California voters will decide the fate of an initiative to raise $100 billion over 20 years to reduce air pollution on the November ballot. The Clean Cars and Clean Air Act, which received over one million signatures, would tax income over $2 million to fund a transition to electric cars and efforts to reduce wildfire risk.

Los Angeles Metro is pursuing a plan to reduce gentrification near its new train stations: land-banking. The process involves working with the county to purchase land early in the planning process and then selling it to affordable housing developers in order to increase housing accessibility near transit.

The City of Palm Desert has offered city property to the Coachella Valley Housing Coalition at no cost to construct 14 multifamily units as part of the Palm Desert Merle Street Urban Self Help Program. Officials plan for the program to give low-income households an opportunity to become homeowners.

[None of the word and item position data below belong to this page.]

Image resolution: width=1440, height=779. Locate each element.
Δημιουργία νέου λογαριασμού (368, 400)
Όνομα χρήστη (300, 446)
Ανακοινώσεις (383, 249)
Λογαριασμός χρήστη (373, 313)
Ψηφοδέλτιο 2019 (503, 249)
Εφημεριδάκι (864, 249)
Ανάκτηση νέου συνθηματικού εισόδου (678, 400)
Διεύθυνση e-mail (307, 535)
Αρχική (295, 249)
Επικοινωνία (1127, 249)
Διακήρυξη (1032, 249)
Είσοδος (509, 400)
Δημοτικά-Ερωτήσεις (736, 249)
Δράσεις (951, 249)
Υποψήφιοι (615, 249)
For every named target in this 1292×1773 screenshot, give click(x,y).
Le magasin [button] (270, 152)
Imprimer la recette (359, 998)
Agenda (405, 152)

Santa Barbara officials are considering an ordinance that would restrict applications to build new hotels until the housing element is updated to ensure affordable housing construction, especially for service workers. As a result, 21 existing hotel proposals would not move forward in order to limit the rise in vacation rentals and value of land zoned for housing.

San Francisco residents will be some of the first to see ride-hailing, robot-operated Chevy Bolt EVs after the state Public Utilities Commission approved a permit for driverless vehicle maker Cruise. As more vehicles appear on the streets, Cruise is expected to publish an app for residents to request a robotaxi ride.

Los Angeles County will join a new agency established to facilitate the planning, development, and construction of the High Desert Multipurpose Corridor project after the Board of Supervisors approved the motion by Supervisor Kathryn Barger. The 54-mile project is part of a larger initiative to connect Los Angeles to Las Vegas.